Q: Does xtype compete with ServiceNow?

A: No. xtype is a native ServiceNow application backed by ServiceNow Ventures. Simon Short, SVP of Customer Excellence at ServiceNow, sits on the xtype board (https://www.servicenow.com/company/leadership/simon-short.html). xtype does not replace any ServiceNow product or capability. It operates as the automated governance layer that the platform does not provide natively, observing, controlling, and proving every change across a sprawling multi-environment footprint from a single pane of glass. ServiceNow itself is increasingly the Business Operating System for the enterprise, and xtype gives platform teams the speed with safety they need as ServiceNow lets it rip on agentic AI.

Q: How does xtype fit alongside ServiceNow AI products like Now Assist and the AI Control Tower?

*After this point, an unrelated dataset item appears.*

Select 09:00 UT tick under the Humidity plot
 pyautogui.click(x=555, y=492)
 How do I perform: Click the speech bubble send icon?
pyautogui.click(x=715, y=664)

A: ServiceNow’s AI products, including Now Assist and the broader AI Control Tower direction, are accelerating the rate at which AI agents modify ServiceNow configurations in production. The K26 data showed that 63% of practitioners have no AI change tracking in place at all. AI agents are already touching these environments, and most teams can’t answer who authorized which change or what it broke downstream. xtype provides the governance layer to the platform on which those AI agents operate. It observes AI-driven changes with the same depth it applies to human-driven ones, controls which changes can move through the estate and under what conditions, and proves the full chain of custody when an auditor or incident response team asks the question. A ServiceNow estate governed by xtype becomes the qualified and authoritative foundation AI agents and GRC requirements both need to function at scale.

Q: What did the Pfizer and Zurich Insurance K26 sessions demonstrate about governance done well?

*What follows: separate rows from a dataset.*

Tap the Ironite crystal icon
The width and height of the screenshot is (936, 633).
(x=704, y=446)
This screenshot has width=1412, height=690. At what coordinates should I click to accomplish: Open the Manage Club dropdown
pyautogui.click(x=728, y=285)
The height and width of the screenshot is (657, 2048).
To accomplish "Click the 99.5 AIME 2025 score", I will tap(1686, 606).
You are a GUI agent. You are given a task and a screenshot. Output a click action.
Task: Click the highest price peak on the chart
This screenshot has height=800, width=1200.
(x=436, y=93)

A: Both customer sessions at K26 showed what enforceable governance looks like in regulated industries. Pfizer described how 100-plus developers from multiple delivery partners now operate under one governance standard, with Critical and High findings blocking promotion at the gate and a mid-deployment ServiceNow outage handled by xtype pausing the release and resuming it with one click when the platform came back online. Zero rework on a GxP-validated platform. Zurich Insurance described how a four-person core team governs ten environments under SOX and DORA, with continuous internal, external, and regional audits. Post-clone configuration dropped from three to four days to four to six hours, and production deployments moved from quarterly to monthly. Both stories point to the same pattern. Technical enforcement at the platform level produces both faster delivery and stronger governance, with the same team and the same regulatory burden.

About the Author

Scott Willson is Head of Product Marketing at xtype, where he helps ServiceNow leaders Observe, Control, and Prove every change across their ServiceNow estate so platform governance becomes a competitive advantage as agentic AI scales.

Scott has more than 20 years of technology experience spanning financial services, manufacturing, government, and tech. He has built software, managed professional services, sold and implemented enterprise platforms, and is now applying that combined background to product marketing. Earlier in his career, he led the data integration strategy for the $6.6B US Robotics/3Com merger and built the automation that handles regulatory compliance for over 10,000 registered representatives at a broker-dealer. He was leading DevOps at organizations before anyone called it DevOps, and his work has been published in The New Stack, CIO, Computer Weekly, IT Pro Today, DevOps Digest, and as a co-author of Gene Kim’s DevOps Enterprise Forum papers. He has been a member of the ServiceNow community for about four years.

Scott is also an author. His first book, The Gridiron Grind Is Not Equal, is scheduled for release in May. The book applies systems analysis and physics-grounded comparative metrics to college football, examining how talent distribution and collision physics create measurable unfairness in the modern game. Scott lives in the Atlanta area. Off-hours, you will find him outdoors or in the kitchen.